Ziraat, Halk, Emlak bankaları özelleştirilecek... Yıllardır Ankara'da bu konuşuluyor. IMF "ne zaman ve nasıl?" diye sormaya başladı. Ankara'da nazlana, nazlana "önce özerkleştireceğiz, sonra özelleştireceğiz" diyerek özelleştirmeyi ileri tarihlere atacak bir model buldu. Bunu da, IMF'ye, Dünya Bankası'na kabul ettirdi.
Özerkleştirme, "yarı hamilelik" gibi acayip bir durumdur. Rivayete göre özerkleşen bankalar, politikacıların müdahalesinden kurtulacaktır.
Bugünkü durumda kamu bankalarının sahibi Hazine'dir. Bu bankaların yönetim kurullarını sermaye sahibi olarak Hazine belirler. Fakat belirlenen yöneticiler Başbakan'ın, Cumhurbaşkanı'nın imzasını taşıyan kararnamelerle atanır.
Özerkleştirilecek kamu bankalarında kamu hissesini, görevlendirilecek bir bakanın temsil etmesi, bankayı yönetecekleri bu bakanın tek başına belirlemesi doğrultusunda bir tasarı hazırlanınca, IMF ve Dünya Bankası görevlileri kıyameti kopardı.
IMF ve Dünya Bankası görevlileri bu modelde kamu bankalarının tek bir bakanın ve partinin çıkarları için kullanılacağını, bankaların bağımsızlığının büsbütün ortadan kalkacağını hatırlatarak Ankara'yı uyarmaya çalıştı.
Ankara bu uyarılar üzerine "istemeye, istemeye de olsa" TBMM'ye sunulan "özerkleştirme tasarısında" değişiklik yaptı. Değişikliğe göre Ziraat, Halk ve Emlak bankaları üç yıl içinde yeniden yapılandırılacak. Üç yıl sonra "özerkleştirilecek". Üç yıllık yeniden yapılandırılma döneminde bu bankaları "Yeniden Yapılandırma Kurulları" idare edecek. Bu kurullar ilgili bakan başkanlığında Hazine'nin iki, özelleştirme idaresi ile bankanın birer temsilcilerinden oluşacak.
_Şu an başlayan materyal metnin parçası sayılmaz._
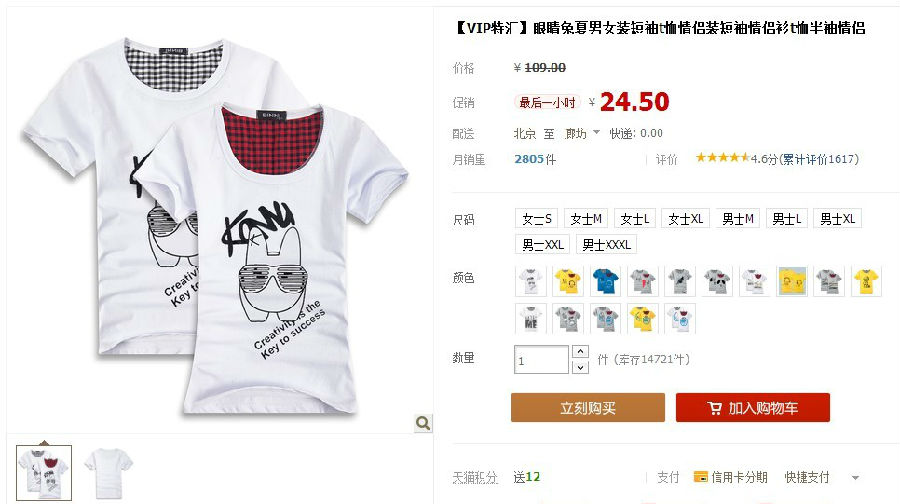Increase quantity with the up arrow
Viewport: 900px width, 504px height.
pyautogui.click(x=580, y=351)
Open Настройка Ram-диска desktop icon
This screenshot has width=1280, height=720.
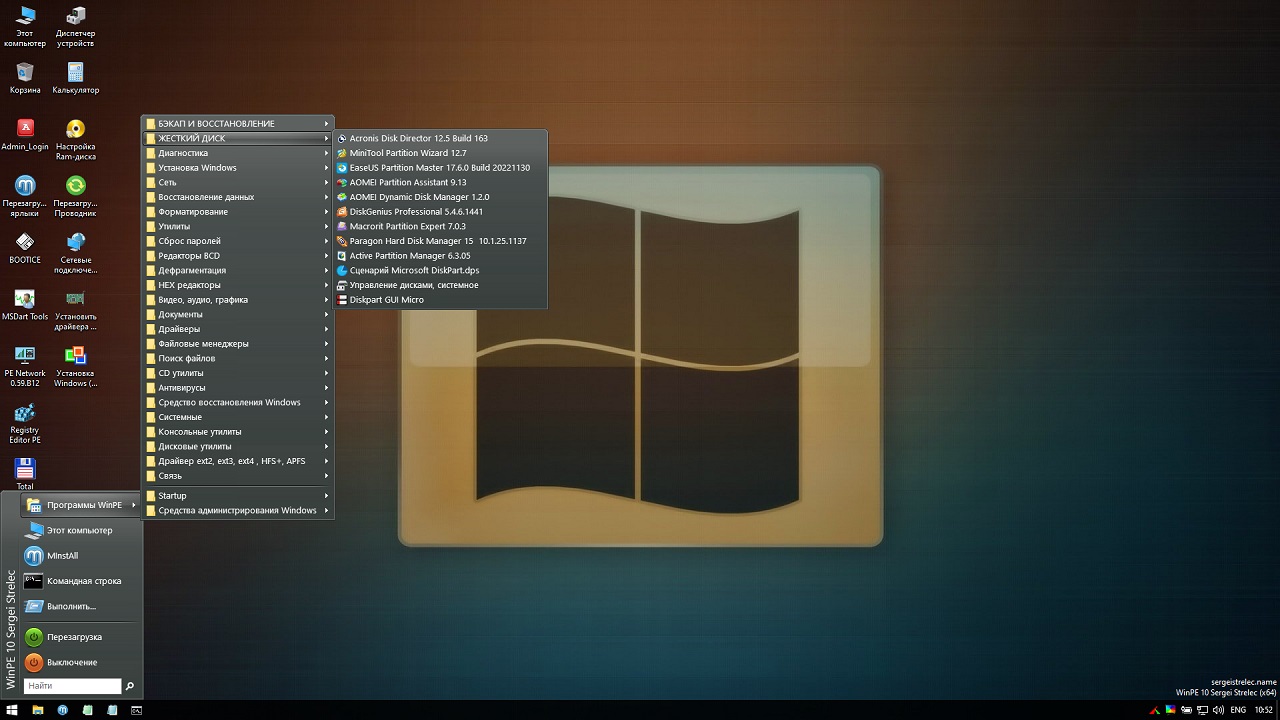(x=75, y=130)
Bankalara "anonim şirket" statüsü verilecek. Anonim şirket statüsündeki bankaların genel kurullarında kamu sermayesini Hazine temsil edecek.
Hem IMF ve Dünya Bankası karşı koymasın, hem de bankalar politikacıların elinden çıkmasın diyerek oluşturulan bu model "devekuşu modelidir!" Bu bankalar üç yıl boyunca kimine göre deve, kimine göre kuş olarak yaşatılmaya çalışılacak, üç yıl sonunda durumları daha da rezil hale gelecektir.
Bir partinin temsilcisi olan politikacı bir bakanın politikacıların yıllar boyu çiftlik olarak kullandıkları, hortumlattıkları bankaları, üç yılda politikacıların elinden kurtarması mümkün değildir. Değişik kuruluşlarından derlenen "memur" statüsündeki temsilciler başka işlerini yaparken, arada bir toplayıp, koskoca kamu bankalarını nasıl yeniden yapılandırabilir? Göreceğiz!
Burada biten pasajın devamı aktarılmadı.